Salute 1 Settembre 2025 16:12

Tumore alla vescica: risultati promettenti da “cerotto medicato interno”

Un innovativo dispositivo sperimentale per il trattamento del tumore alla vescica ha ottenuto risultati senza precedenti. Lo dimostra lo studio multicentrico internazionale SunRISe-1, pubblicato sul Journal of Clinical Oncology
Tumore alla vescica: risultati promettenti da “cerotto medicato interno”

Un innovativo dispositivo sperimentale per il trattamento del tumore alla vescica ha ottenuto risultati senza precedenti. Lo dimostra lo studio multicentrico internazionale SunRISe-1, pubblicato sul Journal of Clinical Oncology, che vede protagonista l’Istituto Nazionale Tumori Regina Elena (IRE). La ricerca ha valutato l’efficacia di TAR-200, un sistema che funziona come un “cerotto medicato interno”, posizionato nella vescica, rilascia lentamente e in modo continuo il farmaco chemioterapico gemcitabina direttamente sulla zona colpita da tumore.

Il nuovo “cerotto” ha ottenuto un tasso di risposta completa mai visto

I risultati dello studio parlano da soli: il nuovo dispositivo TAR-200 ha ottenuto un tasso di risposta completa mai visto prima, pari all’82% nei pazienti con carcinoma uroteliale ad alto rischio, non muscolo invasivo, non più responsivi all’immunoterapico BCG. Le risposte sono state rapide e durature e il trattamento è risultato ben tollerato.
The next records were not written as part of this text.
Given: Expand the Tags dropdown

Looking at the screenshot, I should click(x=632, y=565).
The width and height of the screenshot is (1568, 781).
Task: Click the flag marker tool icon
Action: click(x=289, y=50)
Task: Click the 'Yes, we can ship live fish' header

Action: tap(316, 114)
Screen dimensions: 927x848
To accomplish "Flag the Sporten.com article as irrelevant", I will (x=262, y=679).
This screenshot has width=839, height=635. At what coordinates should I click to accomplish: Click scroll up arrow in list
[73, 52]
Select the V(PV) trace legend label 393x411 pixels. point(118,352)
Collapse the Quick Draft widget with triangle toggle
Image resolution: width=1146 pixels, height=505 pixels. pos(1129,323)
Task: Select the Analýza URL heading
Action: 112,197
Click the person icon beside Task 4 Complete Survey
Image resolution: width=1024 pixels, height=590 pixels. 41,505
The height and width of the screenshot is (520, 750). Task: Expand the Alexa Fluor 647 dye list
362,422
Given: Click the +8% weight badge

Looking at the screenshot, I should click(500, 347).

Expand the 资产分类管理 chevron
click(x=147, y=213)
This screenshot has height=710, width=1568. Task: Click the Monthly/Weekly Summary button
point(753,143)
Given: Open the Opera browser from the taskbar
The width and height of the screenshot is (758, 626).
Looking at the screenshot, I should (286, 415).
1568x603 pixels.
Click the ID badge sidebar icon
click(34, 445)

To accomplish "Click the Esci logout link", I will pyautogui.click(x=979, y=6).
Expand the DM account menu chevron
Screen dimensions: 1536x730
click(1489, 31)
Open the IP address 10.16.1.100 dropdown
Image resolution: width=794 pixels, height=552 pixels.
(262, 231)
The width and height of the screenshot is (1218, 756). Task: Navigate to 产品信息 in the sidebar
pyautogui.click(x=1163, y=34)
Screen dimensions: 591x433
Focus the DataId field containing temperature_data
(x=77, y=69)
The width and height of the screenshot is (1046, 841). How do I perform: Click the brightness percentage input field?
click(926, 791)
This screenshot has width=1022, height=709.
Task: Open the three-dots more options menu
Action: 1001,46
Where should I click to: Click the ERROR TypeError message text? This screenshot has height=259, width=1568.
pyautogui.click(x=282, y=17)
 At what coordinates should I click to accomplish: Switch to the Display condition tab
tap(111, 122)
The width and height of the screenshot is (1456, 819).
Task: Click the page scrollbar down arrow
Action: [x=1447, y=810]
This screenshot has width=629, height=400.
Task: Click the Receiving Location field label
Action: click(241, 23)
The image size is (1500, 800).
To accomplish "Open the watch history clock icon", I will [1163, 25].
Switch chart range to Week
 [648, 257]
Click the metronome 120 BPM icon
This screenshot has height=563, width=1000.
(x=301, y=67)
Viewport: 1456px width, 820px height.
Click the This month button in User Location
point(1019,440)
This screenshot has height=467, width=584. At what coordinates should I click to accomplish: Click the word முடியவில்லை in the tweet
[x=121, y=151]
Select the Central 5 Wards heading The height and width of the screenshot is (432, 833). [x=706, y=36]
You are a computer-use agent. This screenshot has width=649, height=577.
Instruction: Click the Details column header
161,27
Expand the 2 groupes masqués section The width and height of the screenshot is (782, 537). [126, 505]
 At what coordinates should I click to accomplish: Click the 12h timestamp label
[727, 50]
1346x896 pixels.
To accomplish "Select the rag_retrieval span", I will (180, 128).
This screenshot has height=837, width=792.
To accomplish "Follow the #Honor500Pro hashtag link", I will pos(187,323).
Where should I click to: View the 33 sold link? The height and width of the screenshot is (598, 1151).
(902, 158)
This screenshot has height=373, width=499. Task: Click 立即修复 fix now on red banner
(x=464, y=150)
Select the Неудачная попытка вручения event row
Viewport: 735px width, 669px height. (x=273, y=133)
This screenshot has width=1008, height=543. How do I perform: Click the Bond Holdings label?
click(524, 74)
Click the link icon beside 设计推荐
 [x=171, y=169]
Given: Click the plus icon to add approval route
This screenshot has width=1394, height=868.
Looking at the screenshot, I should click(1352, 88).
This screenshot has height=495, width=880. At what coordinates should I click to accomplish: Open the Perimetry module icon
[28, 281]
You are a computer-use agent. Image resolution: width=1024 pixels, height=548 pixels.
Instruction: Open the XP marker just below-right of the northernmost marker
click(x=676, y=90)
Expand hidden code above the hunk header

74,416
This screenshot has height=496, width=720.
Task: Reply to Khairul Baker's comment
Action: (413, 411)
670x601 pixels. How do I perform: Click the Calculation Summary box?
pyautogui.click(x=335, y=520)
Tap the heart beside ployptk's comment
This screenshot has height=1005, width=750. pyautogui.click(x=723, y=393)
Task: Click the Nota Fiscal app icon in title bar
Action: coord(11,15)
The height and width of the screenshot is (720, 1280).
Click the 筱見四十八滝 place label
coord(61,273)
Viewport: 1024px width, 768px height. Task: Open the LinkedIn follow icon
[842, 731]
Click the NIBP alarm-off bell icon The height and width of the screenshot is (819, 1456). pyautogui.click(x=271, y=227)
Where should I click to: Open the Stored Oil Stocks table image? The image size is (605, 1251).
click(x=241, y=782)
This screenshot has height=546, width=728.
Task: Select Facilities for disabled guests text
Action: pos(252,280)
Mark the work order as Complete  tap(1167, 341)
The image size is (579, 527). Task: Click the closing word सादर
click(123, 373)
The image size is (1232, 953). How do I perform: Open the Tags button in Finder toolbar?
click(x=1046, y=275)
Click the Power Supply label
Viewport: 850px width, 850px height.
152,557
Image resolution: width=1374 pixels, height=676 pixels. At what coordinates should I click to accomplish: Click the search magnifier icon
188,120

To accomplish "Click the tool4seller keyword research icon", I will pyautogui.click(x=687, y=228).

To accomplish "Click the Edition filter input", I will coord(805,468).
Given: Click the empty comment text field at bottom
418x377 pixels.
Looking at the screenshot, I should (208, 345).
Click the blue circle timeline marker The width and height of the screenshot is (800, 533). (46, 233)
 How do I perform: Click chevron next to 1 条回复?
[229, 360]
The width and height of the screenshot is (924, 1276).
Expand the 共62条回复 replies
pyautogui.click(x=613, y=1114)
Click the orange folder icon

Un dato particolarmente importante è che la maggior parte dei pazienti ha potuto evitare o rimandare la cistectomia, l’intervento chirurgico più invasivo che comporta la rimozione della vescica. Lo studio, coordinato dall’University of Southern California, ha coinvolto 142 centri in 14 Paesi. L’IRE è stato il centro che ha arruolato più pazienti a livello mondiale.

Con il cerotto medicato interno possibile evitare la rimozione della vescica

L’eccellenza del lavoro è stata riconosciuta anche da un’ispezione della Food and Drug Administration statunitense, superata con successo. Il tumore della vescica è il secondo più comune in urologia dopo quello della prostata. In Italia si registrano ogni anno circa 29.700 nuovi casi. Colpisce soprattutto tra i 60 e i 70 anni ed è quasi quattro volte più frequente negli uomini rispetto alle donne. Il tumore della vescica non muscolo invasivo ad alto rischio può recidivare nonostante le cure standard con asportazione e l’utilizzo dell’immunoterapico BCG. In questi casi l’opzione standard è la cistectomia radicale, un intervento invasivo e non scevro da rischi e complicanze. Lo studio SunRISe-1 mostra che il nuovo dispositivo TAR-200 può offrire un’alternativa efficace, permettendo nella maggior parte dei casi di evitare la rimozione della vescica.

Il meccanismo d’azione dell’innovativo trattamento

Per capire la novità del dispositivo, basta pensare alle terapie tradizionali: il farmaco viene introdotto e resta nella vescica solo per breve tempo, come svuotare un secchio d’acqua tutto in una volta. TAR-200, invece, lavora come un “innaffiatoio a goccia”, distribuisce la gemcitabina in modo costante e mirato, mantenendo la terapia attiva per settimane. “Questi risultati rappresentano un passo avanti decisivo verso terapie innovative, meno invasive e più tollerabili per i nostri pazienti”, sottolinea Giuseppe Simone, direttore della UOC di Urologia IRE. “L’esperienza maturata all’interno dello studio SunRISe-1 conferma la posizione di leadership dell’Istituto nell’ambito dell’urologia oncologica”, aggiunge.

Istituito all’IRE il Programma di Uro-Oncologia

Alla soddisfazione per i risultati dello studio si aggiunge una seconda buona notizia: l’avvio del Programma di Uro-Oncologia, diretto da Giuseppe Simone e sostenuto dalla Direzione Scientifica IRE attraverso i fondi del 5×1000. L’iniziativa dimostra la scelta dell’Istituto di reinvestire le donazioni dei cittadini in progetti di ricerca clinica innovativi e ad alto impatto. “La ricerca è la forma più concreta di restituzione alla comunità”, commenta Giovanni Blandino, direttore scientifico ff dell’IRE. “L’istituzione del Programma di Uro-Oncologia, finanziato dal 5×1000, dimostra come la fiducia dei cittadini si traduca in nuove opportunità di cura”, conclude.